++++ Extracted information
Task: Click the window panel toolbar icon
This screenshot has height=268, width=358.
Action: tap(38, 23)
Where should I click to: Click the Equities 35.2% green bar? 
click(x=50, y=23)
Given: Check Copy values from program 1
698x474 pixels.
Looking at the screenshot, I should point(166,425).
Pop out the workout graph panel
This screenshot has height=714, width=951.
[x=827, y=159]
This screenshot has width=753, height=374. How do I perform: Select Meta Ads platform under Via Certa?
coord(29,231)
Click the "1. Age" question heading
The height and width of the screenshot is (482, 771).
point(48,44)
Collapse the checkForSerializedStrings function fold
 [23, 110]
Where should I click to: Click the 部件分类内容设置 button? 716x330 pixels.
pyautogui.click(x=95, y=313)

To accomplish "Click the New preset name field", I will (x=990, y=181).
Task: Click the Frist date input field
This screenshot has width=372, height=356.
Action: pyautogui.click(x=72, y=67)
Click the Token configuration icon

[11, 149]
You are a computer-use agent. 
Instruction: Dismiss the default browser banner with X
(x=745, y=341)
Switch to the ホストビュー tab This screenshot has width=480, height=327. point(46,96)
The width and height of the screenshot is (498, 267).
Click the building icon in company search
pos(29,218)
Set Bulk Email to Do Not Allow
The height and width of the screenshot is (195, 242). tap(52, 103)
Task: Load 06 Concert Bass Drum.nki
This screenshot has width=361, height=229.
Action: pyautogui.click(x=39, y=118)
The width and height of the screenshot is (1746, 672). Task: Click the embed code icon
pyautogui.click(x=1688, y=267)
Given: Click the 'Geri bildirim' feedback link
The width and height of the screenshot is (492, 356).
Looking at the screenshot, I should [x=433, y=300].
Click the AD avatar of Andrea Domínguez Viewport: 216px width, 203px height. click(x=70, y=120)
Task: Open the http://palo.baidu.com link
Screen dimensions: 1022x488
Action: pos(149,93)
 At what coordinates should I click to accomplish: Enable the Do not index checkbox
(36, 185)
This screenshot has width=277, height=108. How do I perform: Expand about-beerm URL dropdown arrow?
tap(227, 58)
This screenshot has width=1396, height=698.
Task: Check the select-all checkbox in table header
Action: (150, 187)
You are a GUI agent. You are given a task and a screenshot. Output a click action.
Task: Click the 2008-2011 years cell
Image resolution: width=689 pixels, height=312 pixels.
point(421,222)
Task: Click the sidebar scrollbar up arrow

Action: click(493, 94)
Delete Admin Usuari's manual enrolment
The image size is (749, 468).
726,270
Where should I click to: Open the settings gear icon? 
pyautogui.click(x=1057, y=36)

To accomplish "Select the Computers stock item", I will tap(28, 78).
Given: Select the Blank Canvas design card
++++++++
Work item
Copy the lines from the one with "Set Bulk Email to Do Not Allow" through the last line of the material above, exactly as they are and with no others.

Problem solution
Set Bulk Email to Do Not Allow
The height and width of the screenshot is (195, 242). tap(52, 103)
Task: Load 06 Concert Bass Drum.nki
This screenshot has width=361, height=229.
Action: pyautogui.click(x=39, y=118)
The width and height of the screenshot is (1746, 672). Task: Click the embed code icon
pyautogui.click(x=1688, y=267)
Given: Click the 'Geri bildirim' feedback link
The width and height of the screenshot is (492, 356).
Looking at the screenshot, I should [x=433, y=300].
Click the AD avatar of Andrea Domínguez Viewport: 216px width, 203px height. click(x=70, y=120)
Task: Open the http://palo.baidu.com link
Screen dimensions: 1022x488
Action: pos(149,93)
 At what coordinates should I click to accomplish: Enable the Do not index checkbox
(36, 185)
This screenshot has width=277, height=108. How do I perform: Expand about-beerm URL dropdown arrow?
tap(227, 58)
This screenshot has width=1396, height=698.
Task: Check the select-all checkbox in table header
Action: (150, 187)
You are a GUI agent. You are given a task and a screenshot. Output a click action.
Task: Click the 2008-2011 years cell
Image resolution: width=689 pixels, height=312 pixels.
point(421,222)
Task: Click the sidebar scrollbar up arrow

Action: click(493, 94)
Delete Admin Usuari's manual enrolment
The image size is (749, 468).
726,270
Where should I click to: Open the settings gear icon? 
pyautogui.click(x=1057, y=36)

To accomplish "Select the Computers stock item", I will tap(28, 78).
Given: Select the Blank Canvas design card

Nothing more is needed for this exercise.